Gosh, that's a lot of big names out of the tournament already, eh?
Since I last posted, Spain became the first team to be knocked out, followed by England today. In the "expected exits" category, Cameroon, Australia and Honduras have also been eliminated, while Groups F, G and H have yet to play their second games. They'll be crucial deciders for each of Bosnia-Hercegovina, Portugal and Algeria, but if any of these teams squeaks through to the next round, my money will be on Portugal (despite my prediction that they'll lose to the US, I can't deny they have the quality to make it out of the group).
But let's get back to those big name exits for a moment, shall we?
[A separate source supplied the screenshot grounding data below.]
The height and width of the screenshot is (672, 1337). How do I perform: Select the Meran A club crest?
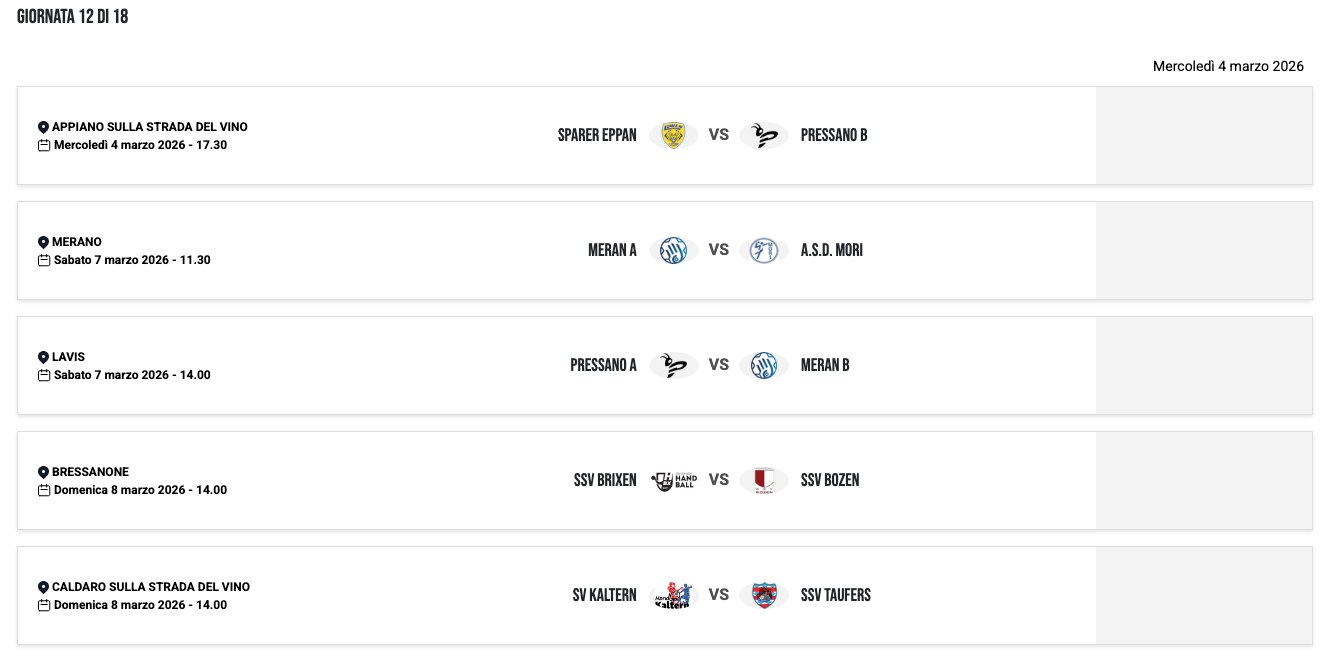(673, 250)
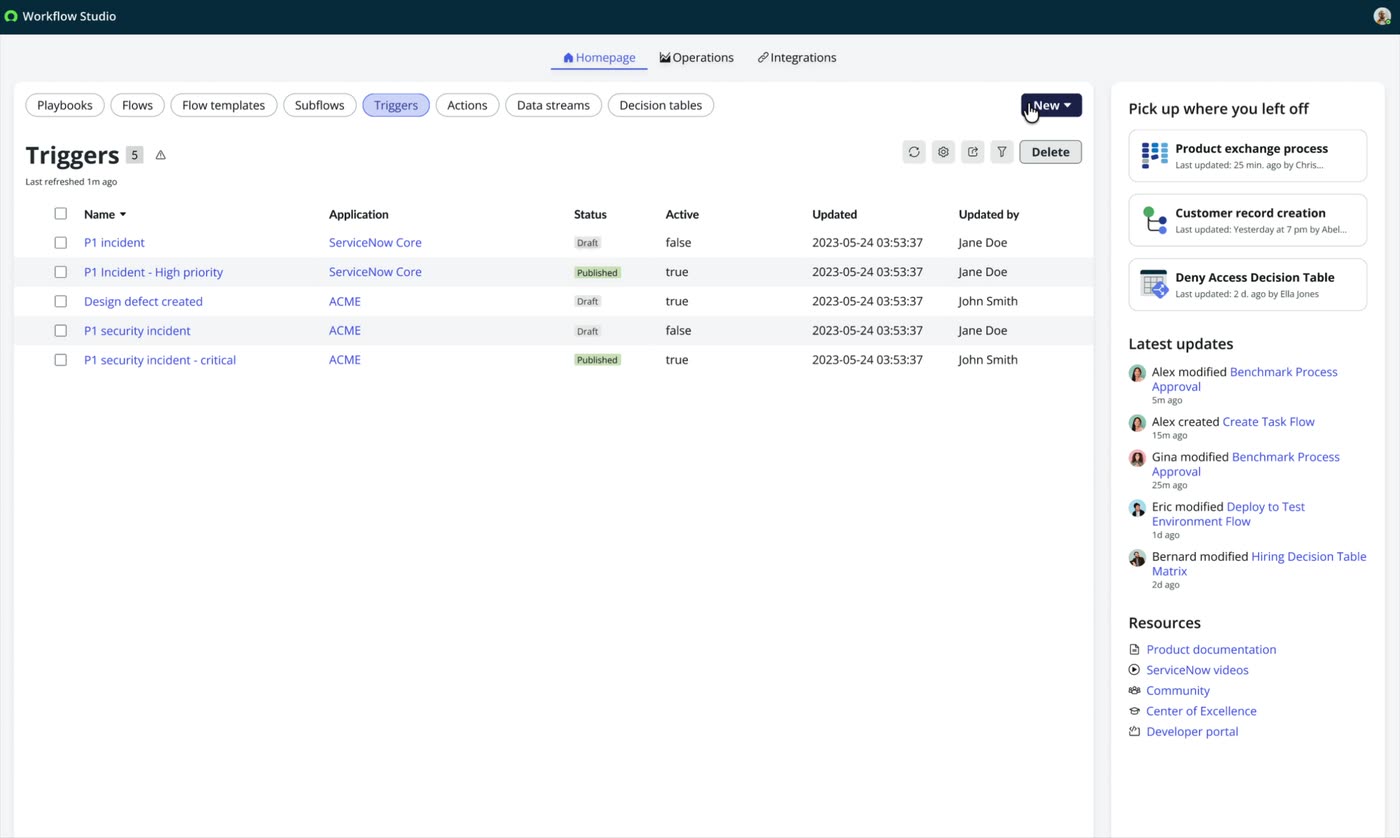Select the Decision tables pill
This screenshot has width=1400, height=838.
(661, 105)
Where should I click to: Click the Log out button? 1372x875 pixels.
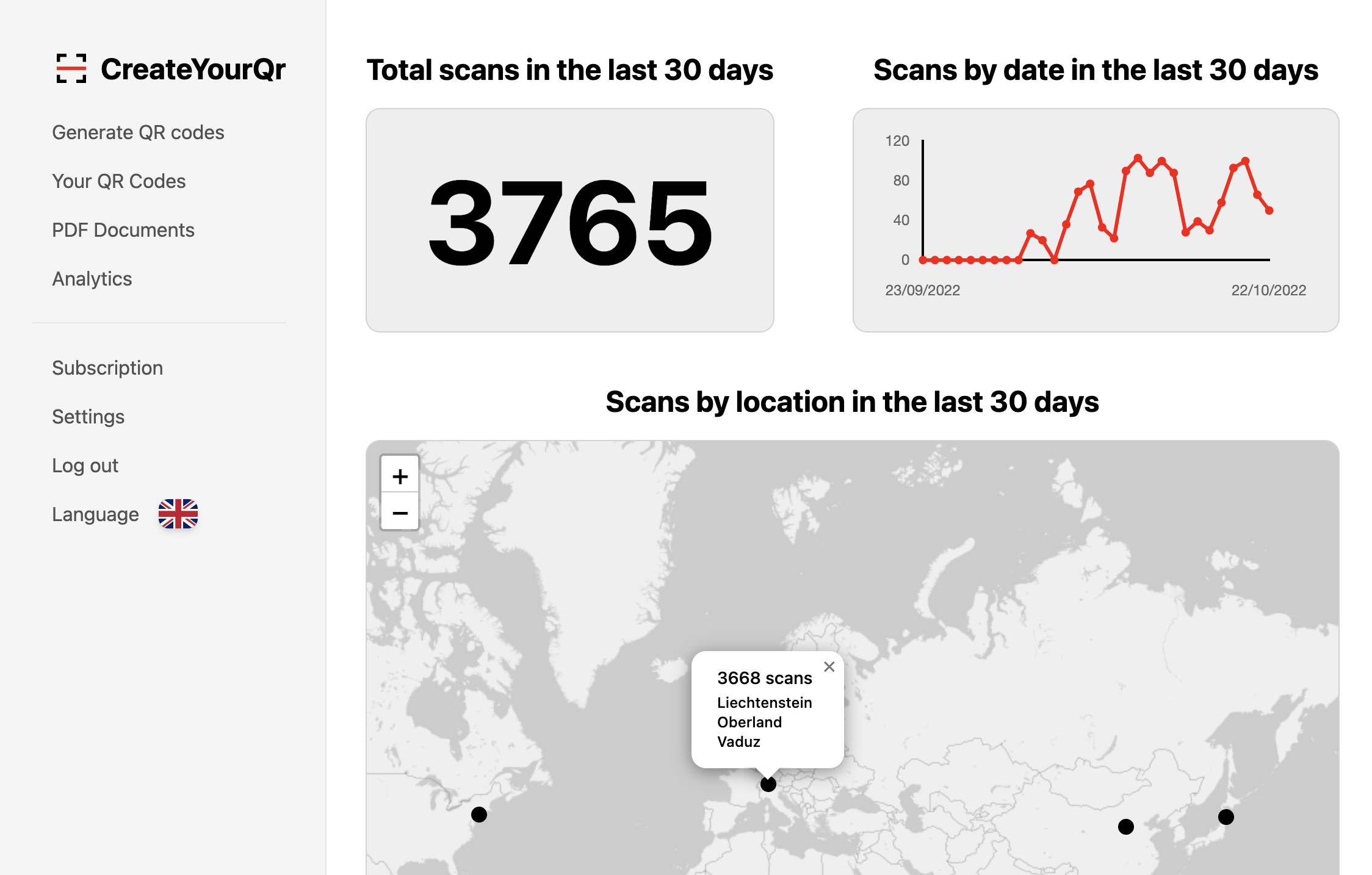coord(85,465)
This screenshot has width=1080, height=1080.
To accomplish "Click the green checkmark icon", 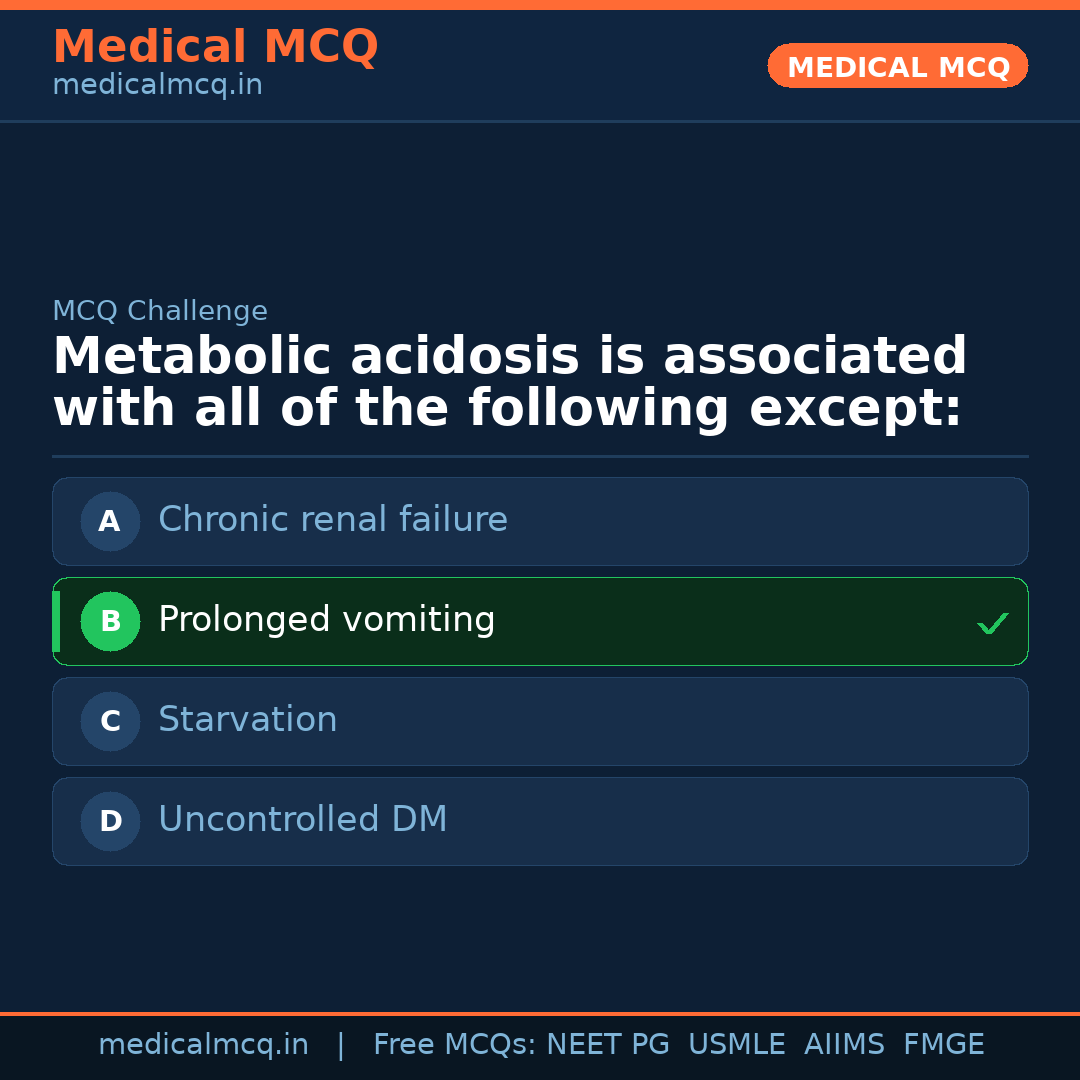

Spain's ignominious defeat marks the second consecutive time that the reigning champion crashes out at the group stage, and the third time it's happened since the turn of the century. In 2002 France crashed and burned without scoring a single goal; they only managed a point because of a 0-0 draw with Uruguay. Meanwhile, Italy in 2010 was so bad that it couldn't even defeat New Zealand, a team of part-time players who'd taken vacations from their jobs in banks and schools to participate.
Which is actually kind of heart-warming, seen from the distance of four years and through the lens of other champions' misfortunes. But I'm not here to rail against the influence of money on the sport (maybe some other time). My concern is more around what exactly is happening in the biggest national teams that they can be so good one year (or in Spain's case, for about six years straight), and then collapse so spectacularly.
After all, Italy's implosion in 2010 could be traced to their lackluster Euro 2008, and the subsequent rehiring of Marcello Lippi (France's collapse in 2002 is harder to explain, however, given that they won Euro 2000). Sure, Spain found itself dismantled by Brazil at the Confederations Cup last year, but that doesn't mean anything - they also lost to the US in the semi-final of the 2009 Confed Cup, and still went on to win the following year's World Cup.
And in some ways, I suppose I come back to that quote from last week, about national team coaches picking players for their reputation, rather than how well they play as a team. It's simplistic to say this is the same Spain team that won the last three consecutive tournaments - ignoring the mystifying omissions (like Llorente), and the retirement of the entire defense, Iker Casillas in particular was a shadow of his former self. Which we perhaps should have expected, since he doesn't appear to have played much for Real Madrid this season.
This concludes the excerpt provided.